▸ ПУНКТ ЗАДАНИЯ A: Какие народы названы существительными в отрывке о сербском лейтенанте и Джоне Риде? Перечислите их все.
▸ ПУНКТ ЗАДАНИЯ B: Допишите следующую часть отрывка о сербском лейтенанте и Джоне Риде, начав сразу после его последнего предложения.

▸ ВЫБРАННЫЙ ОТРЫВОК:

Лейтенант сербской армии Джордже Станоевич допытывался с пьяной настойчивостью у американского корреспондента Джона Рида: «Что там делают эти французы с англичанами? Почему они не могут побить немцев? Им бы парочку сербов – показать, как воюют по-настоящему. Мы, сербы, знаем: главное – готовность умереть, и вскоре война закончится!»{1072}. Его убеждение разделяли и другие, в том числе некоторые главнокомандующие – с катастрофическими последствиями для европейской молодежи.

▸ ПРЕДОСТАВЛЕННЫЙ МАТЕРИАЛ:
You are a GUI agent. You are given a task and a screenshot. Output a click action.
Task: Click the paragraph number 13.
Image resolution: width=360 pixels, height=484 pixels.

▸ РЕЗУЛЬТАТ A: французы, англичане, немцы, сербы

▸ РЕЗУЛЬТАТ B:
17. Окопное бытие
В Европу пришла зима. Гертруда Шадла, глядя на холодный дождь, поливающий ее родной Верден (близ Бремена), думала о немецких солдатах на фронте, «которым кроме непогоды грозит смертельная опасность»{1073}. Беспокоилась она не без оснований. По всему Западному фронту от Швейцарии до моря стоял неистребимый смрад от непогребенных тел, экскрементов и 7 миллионов комплектов насквозь промокшей формы и сапог, не менявшихся неделями. На фронте протяженностью 800 км кому-то доставались поросшие соснами опасные горные склоны Вогезов, а кто-то укрывался за брустверами вдоль Изерского канала, где невозможно было рыть траншеи. По окончании Первой битвы при Ипре французы удерживали 700 км фронта, бельгийцы – 25, и британцы – 33 (тот максимум, на который хватало тогда их скромной численности). В феврале 1918 года британские рубежи растянутся на 177 км.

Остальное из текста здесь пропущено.